As a linux user since the Ubuntu 5.04 Hoary Hedgehog days, this is the first time in 16 years I've been tempted to switch to a mac. From what it looks like, the M1 seems to be deliver incredible performance at little power consumption. If there was a way to put linux on it without tinkering, I'd do it in a heartbeat.

But because I can't, I'm seriously considering what it'd take to switch from my current setup (ubuntu 20.04, cinnamon, slide dock) to a mac. Keyboard shortcuts and workspaces are top of mind. I've also never been a fan of mac's dock where it groups all instances of an application together - I much prefer a classic Windows tray where each instance of an application has its own box I can easily alt-tab between. I also think mac's file manager isn't great.

Much appreciated OP - may shoot you some questions over email.


<Unpopular Opinion> I’ve used msft windows most of my life. Recently switched to a macOS and for the life of me just can’t get used to the switch between alt tab and cmd tab behavior. Also windows explorer > finder.

Yes Mac OS looks cooler I guess, but I’ve found windows very practical.


The switch between Android and iOS is more jarring. Once you get really used to Android, iOS seems very unintuitive by comparison.


You're not alone. I made the switch this year. Primarily for working on an iOS project. There are days I miss Windows quite a bit. For most things, animations are minimal. Things just pop up, switch gears, and do what you want almost instantly. Explorer is far better than Finder for most things, even if it's also substantially uglier.

Just for a simple example: I change to arbitrary folders frequently. Control-L in Explorer, type the path, and I'm there the second I hit return. Done. Finder has a similar method using Command-Shift-G. But not only is the shortcut more awkward but going to the path has a delay. Not a long one. But it's noticeable and annoying.

Oh well. Spotlight does seem to work better than 10/11's built-in search. So maybe it's a wash. Still miss Windows sometimes.

• _Source excerpt_:
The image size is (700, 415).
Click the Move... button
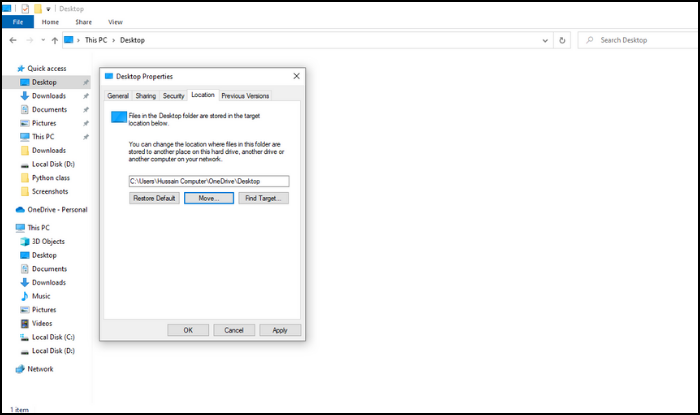[209, 198]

• _The request_:
Reproduce the passage from the comments on switching to a Mac, between "<Unpopular Opinion> I’ve" and "explorer > finder.", inclusive.

• _Response to the task_:
<Unpopular Opinion> I’ve used msft windows most of my life. Recently switched to a macOS and for the life of me just can’t get used to the switch between alt tab and cmd tab behavior. Also windows explorer > finder.